By Zachary Toillion
Political dynasties are nothing new. Since the early days of our republic the US has had a number of political dynasties and the two arguably largest ones have happened in the last century.
The Kennedy family has produced a president, two senators, two ambassadors and three representatives. The Bush family has produced two presidents, a senator and a governor. Political dynasties have stood the test of time and may even prove to be a deciding factor in a handful of races in the midterm elections.
Alaska’s Mark Begich is the son of former Alaskan Rep. Nick Begich.

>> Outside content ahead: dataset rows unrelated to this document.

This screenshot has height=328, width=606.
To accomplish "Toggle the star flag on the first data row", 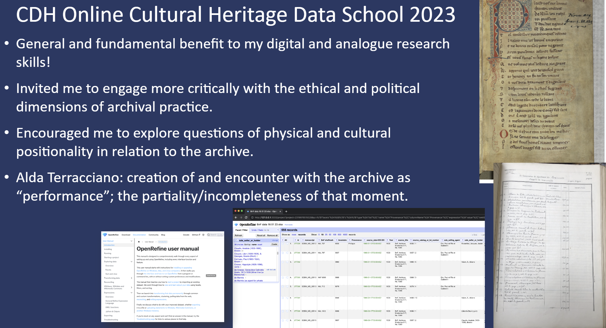I will click(x=283, y=244).
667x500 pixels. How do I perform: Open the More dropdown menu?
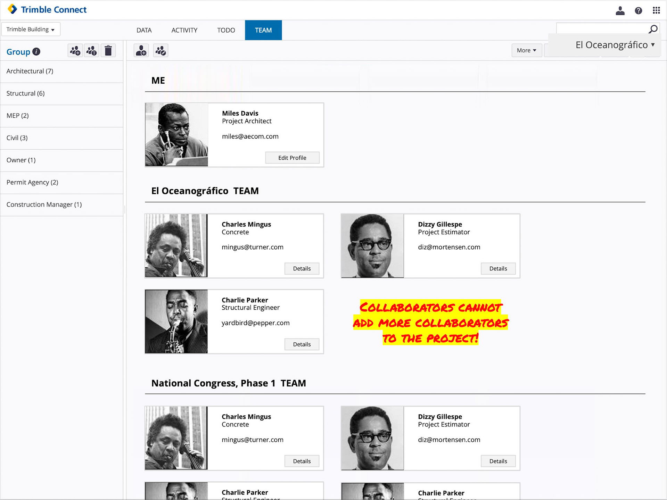526,50
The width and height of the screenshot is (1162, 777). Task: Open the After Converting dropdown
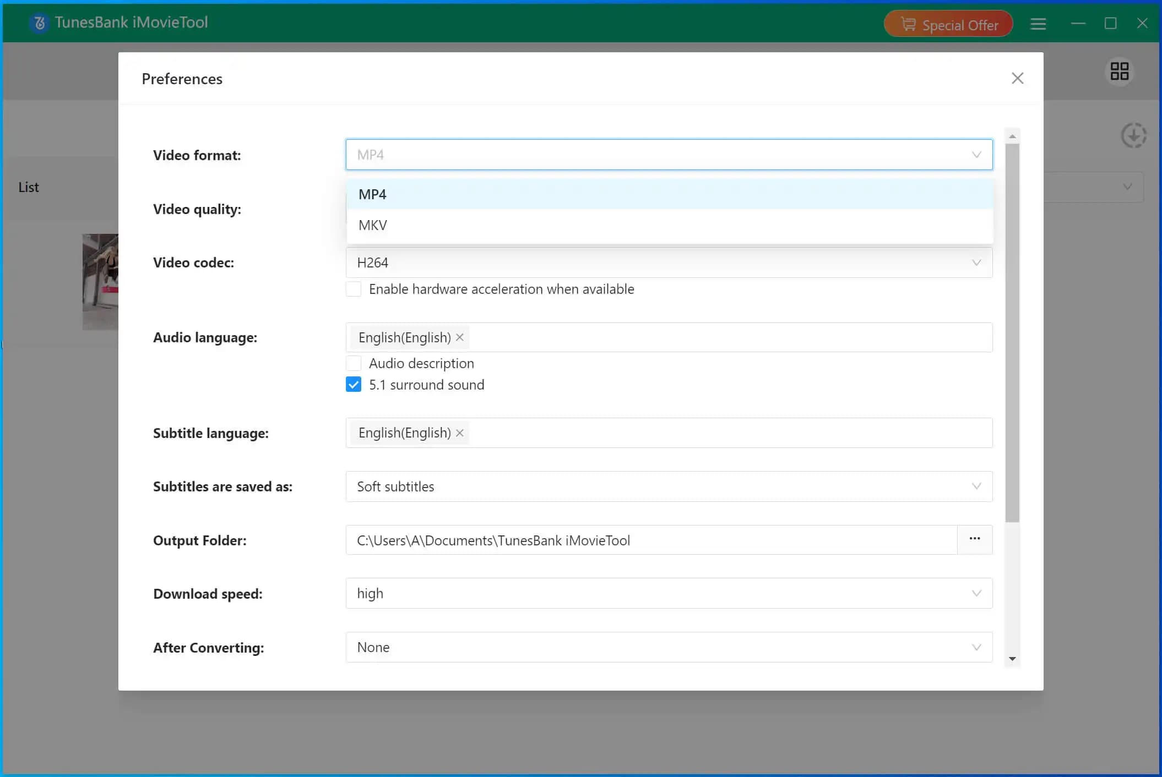669,647
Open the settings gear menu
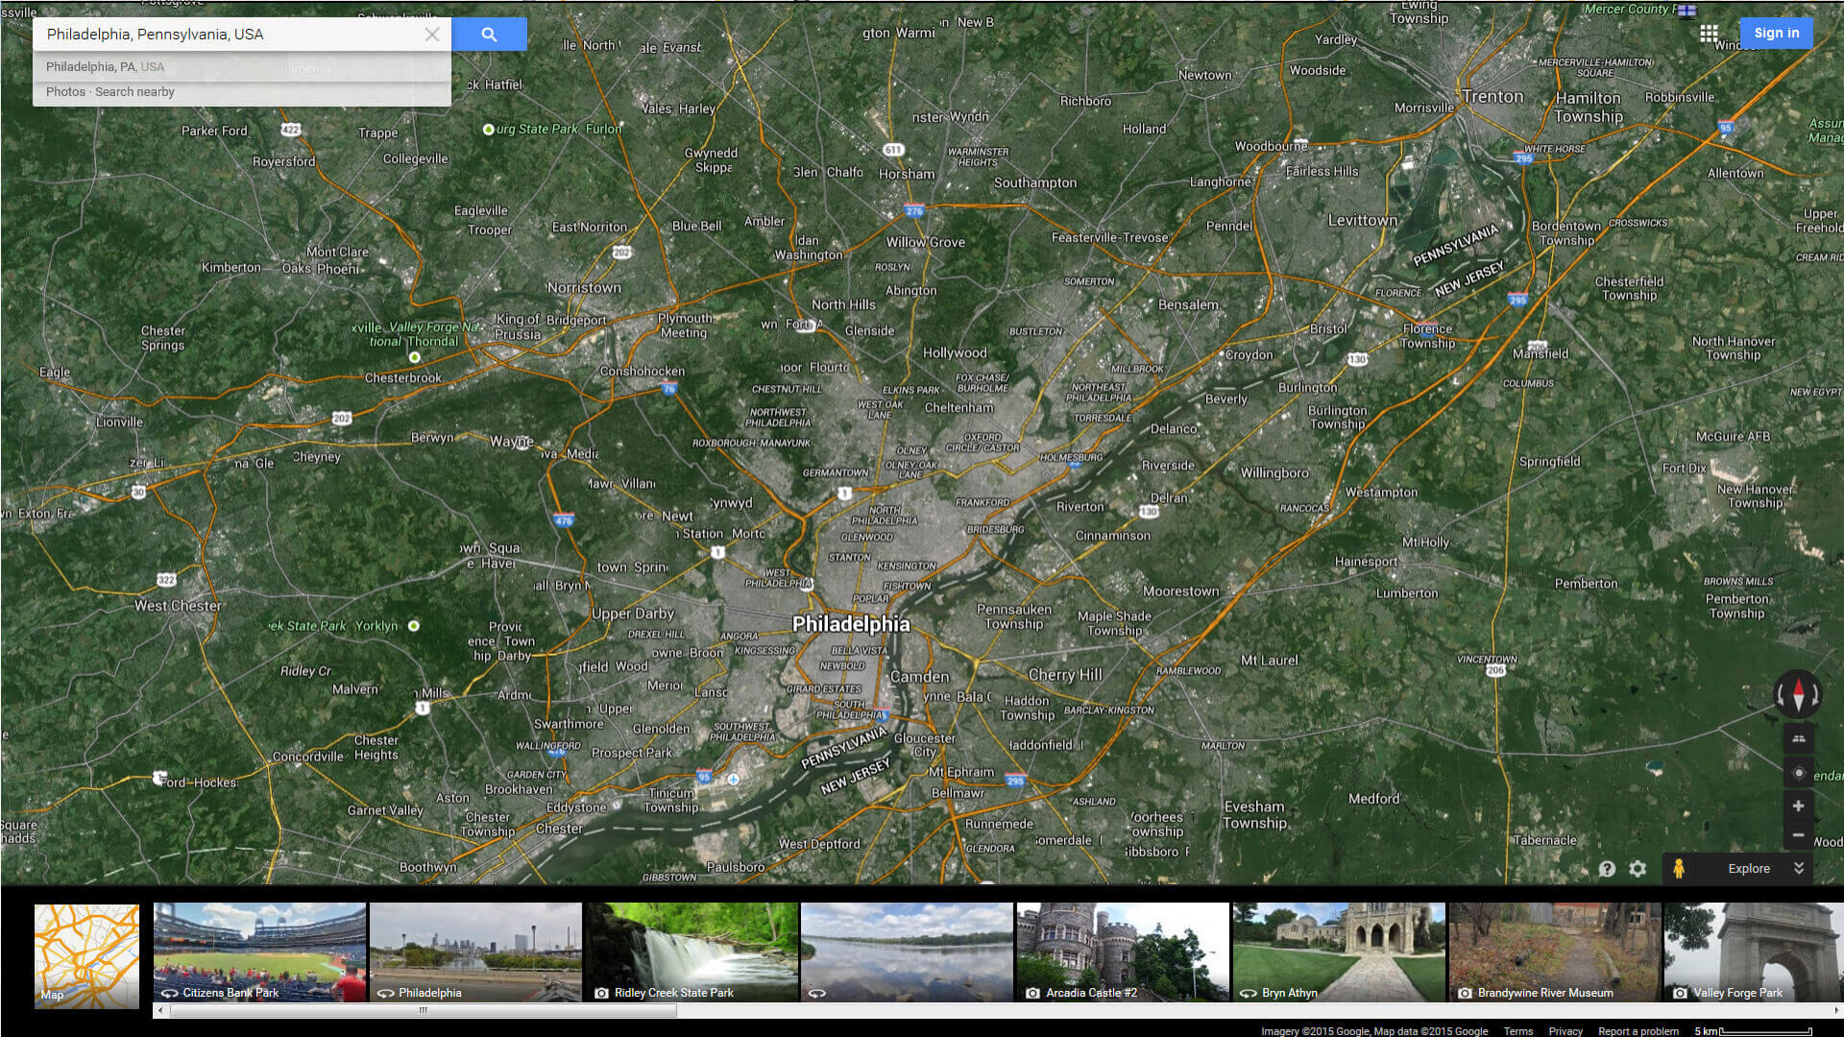Screen dimensions: 1844x1037 1638,868
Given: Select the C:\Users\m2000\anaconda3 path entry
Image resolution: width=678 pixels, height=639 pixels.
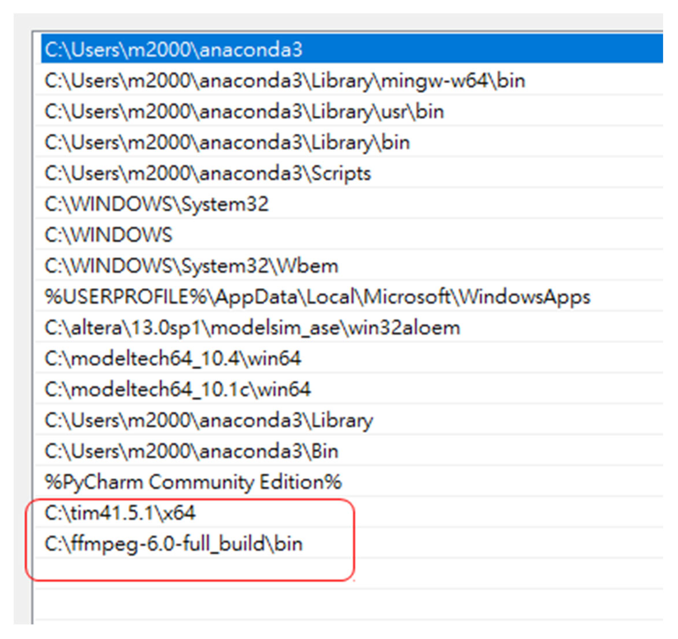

Arkansas’ Mark Pryor is the son of David Pryor who spent four years as governor and 18 years as a senator for the state. In Georgia, two Democratic statewide candidates hail from political families. Senate candidate Michelle Nunn is the daughter of former Georgia Senator Sam Nunn and Jason Carter, who is currently running to be Governor of Georgia, is the grandson of former President and Governor of Georgia Jimmy Carter. Running against Nunn in Georgia is David Perdue, the son of two term governor of Georgia Sunny Perdue. In Colorado, Mark Udall is running for a second term as a Senator. Udall comes from a long line of elected officials, his cousin Tom Udall is currently New Mexico’s Senior Senator. In Louisiana, Sen. Mary Landrieu’s brother and father serve as Mayor of New Orleans. In Kentucky, senate candidate Allison Lundegren Grimes is the daughter of the former chairman of the Kentucky Democratic Party.
Democrats are at least partially banking on political dynasties to be a factor in this year’s elections, particularly in a number of high profile senate races. Of the 12 competitive races, six of the Democratic candidates are from political families and four of those six are incumbents facing close re-election races.
Politicians banking on their family name are not always successful. Elizabeth Dole, wife of former Sen. Bob Dole (R-Kan.), lost re-election to the Senate in North Carolina in 2008, Rory Reid, the son of Sen. Harry Reid (D-Nev.) lost his bid for Nevada governor in 2010, and Jack Carter, son of Jimmy Carter (D-Ga.) lost his bid for U.S. Senate in Nevada 2004.
It remains unclear whether or not political dynasties are ultimately a benefit or cost to a political figure seeking office. Former first lady Barbara Bush made waves when she claimed “If we can’t find more than two or three families to run for higher office, that’s silly.”
Several potential 2016 candidates, including Hillary Clinton, Rand Paul and Jeb Bush will be watching to see if coming from a political family is a help or a hindrance in pursuit of high office.